Very nice! I especially like that it starts with a discussion of why you would choose to use I2C, as well as why you may not, depending on your application:
>I2C is not appropriate for all applications however: When higher bandwidth is required, SPI may be the right choice and can be found in many NOR-flash chips. MIPI can go even faster, and is often used in displays and cameras.
If reliability is a must, CAN is the bus of choice. It is found in cars and other vehicles.
When a single device is on the bus, UART may work just as well.
Article misses two of the best features of CAN: Built-in, non-corrupting collision resolution (lowest CAN ID wins) and CRC-protected frames. The latter feature is usually done by hardware, just as in Ethernet.
CAN also autobauds so if you have frequency drift it compensates. That's why it forces bit transitions via bit stuffing if it gets too many 1's or 0's in a row.
I would not call bit-resynchronization as "autobaud". Because CAN has no autobaud.
That said, with Classical CAN you can implement an autobaud (better: automatic bit rate detection) like mechanisms when you can make some assumptions on the used bit rates.

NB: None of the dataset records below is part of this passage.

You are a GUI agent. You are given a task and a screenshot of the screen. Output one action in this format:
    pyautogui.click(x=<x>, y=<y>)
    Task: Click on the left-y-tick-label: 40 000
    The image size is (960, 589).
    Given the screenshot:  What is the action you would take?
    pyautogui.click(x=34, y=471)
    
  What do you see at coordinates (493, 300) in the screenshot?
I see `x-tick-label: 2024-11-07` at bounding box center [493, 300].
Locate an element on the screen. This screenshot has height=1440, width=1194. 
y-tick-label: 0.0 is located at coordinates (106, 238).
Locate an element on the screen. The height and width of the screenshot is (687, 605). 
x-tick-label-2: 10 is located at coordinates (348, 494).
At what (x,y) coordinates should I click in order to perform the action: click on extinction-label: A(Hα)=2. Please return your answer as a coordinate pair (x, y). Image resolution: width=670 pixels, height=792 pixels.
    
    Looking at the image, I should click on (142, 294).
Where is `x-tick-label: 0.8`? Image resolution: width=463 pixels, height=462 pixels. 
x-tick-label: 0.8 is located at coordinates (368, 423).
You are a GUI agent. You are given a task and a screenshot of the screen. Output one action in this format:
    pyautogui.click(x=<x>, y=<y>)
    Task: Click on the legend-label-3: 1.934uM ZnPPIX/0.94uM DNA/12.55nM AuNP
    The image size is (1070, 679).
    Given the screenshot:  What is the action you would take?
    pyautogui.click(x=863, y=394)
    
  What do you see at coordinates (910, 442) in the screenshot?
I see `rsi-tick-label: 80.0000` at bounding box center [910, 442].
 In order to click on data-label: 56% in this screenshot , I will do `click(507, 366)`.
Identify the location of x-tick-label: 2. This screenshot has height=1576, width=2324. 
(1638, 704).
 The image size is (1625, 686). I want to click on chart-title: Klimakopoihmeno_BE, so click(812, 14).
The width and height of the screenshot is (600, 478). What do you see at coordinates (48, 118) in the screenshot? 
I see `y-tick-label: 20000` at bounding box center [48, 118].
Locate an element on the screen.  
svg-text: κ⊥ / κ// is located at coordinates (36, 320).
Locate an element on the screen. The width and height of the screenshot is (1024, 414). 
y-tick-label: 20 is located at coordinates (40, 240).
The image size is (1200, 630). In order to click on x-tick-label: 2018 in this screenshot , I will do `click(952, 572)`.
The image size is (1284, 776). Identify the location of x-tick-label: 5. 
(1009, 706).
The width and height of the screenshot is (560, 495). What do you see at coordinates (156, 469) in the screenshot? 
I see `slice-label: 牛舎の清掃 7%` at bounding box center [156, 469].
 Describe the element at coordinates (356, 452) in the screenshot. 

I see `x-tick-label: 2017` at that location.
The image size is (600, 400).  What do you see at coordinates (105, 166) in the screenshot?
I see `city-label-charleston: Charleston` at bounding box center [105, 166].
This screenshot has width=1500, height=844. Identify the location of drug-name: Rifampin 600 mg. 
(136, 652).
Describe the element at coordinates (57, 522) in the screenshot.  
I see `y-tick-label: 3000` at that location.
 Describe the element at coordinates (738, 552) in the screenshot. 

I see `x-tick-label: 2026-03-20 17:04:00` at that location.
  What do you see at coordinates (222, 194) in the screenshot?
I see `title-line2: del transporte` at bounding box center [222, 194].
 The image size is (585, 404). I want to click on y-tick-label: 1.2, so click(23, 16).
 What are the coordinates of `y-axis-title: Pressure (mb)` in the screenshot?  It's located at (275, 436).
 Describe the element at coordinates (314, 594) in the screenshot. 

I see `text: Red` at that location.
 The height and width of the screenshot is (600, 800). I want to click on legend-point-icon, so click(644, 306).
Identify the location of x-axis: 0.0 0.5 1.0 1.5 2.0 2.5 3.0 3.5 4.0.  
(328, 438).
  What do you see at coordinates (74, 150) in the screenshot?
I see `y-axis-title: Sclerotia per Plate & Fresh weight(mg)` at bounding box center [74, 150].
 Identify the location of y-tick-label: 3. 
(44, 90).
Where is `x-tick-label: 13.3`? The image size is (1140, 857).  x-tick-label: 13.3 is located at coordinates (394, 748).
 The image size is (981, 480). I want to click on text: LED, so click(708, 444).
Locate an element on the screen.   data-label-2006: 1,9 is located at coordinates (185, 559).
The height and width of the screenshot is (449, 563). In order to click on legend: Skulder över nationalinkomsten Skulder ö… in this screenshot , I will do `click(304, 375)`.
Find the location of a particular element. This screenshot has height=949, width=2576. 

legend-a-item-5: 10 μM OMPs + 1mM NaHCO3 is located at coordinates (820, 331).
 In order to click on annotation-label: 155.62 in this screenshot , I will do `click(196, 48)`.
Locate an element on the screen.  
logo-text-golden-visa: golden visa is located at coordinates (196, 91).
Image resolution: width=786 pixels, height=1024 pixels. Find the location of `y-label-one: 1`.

With CAN FD and the upcoming CAN XL you cannot do that.
PS: Baud is a term specifically applying to communication systems that transmit symbols and a symbol can represent more than a bit. That is why I2C, SPI, LIN, CAN, Ethernet have a bit rate. While RS232 has a baudrate, which is different from the bit rate depending on the type of symbol used.
>I2C is not appropriate for all applications however: When higher bandwidth is required, SPI may be the right choice and can be found in many NOR-flash chips. MIPI can go even faster, and is often used in displays and cameras. If reliability is a must, CAN is the bus of choice. It is found in cars and other vehicles. When a single device is on the bus, UART may work just as well.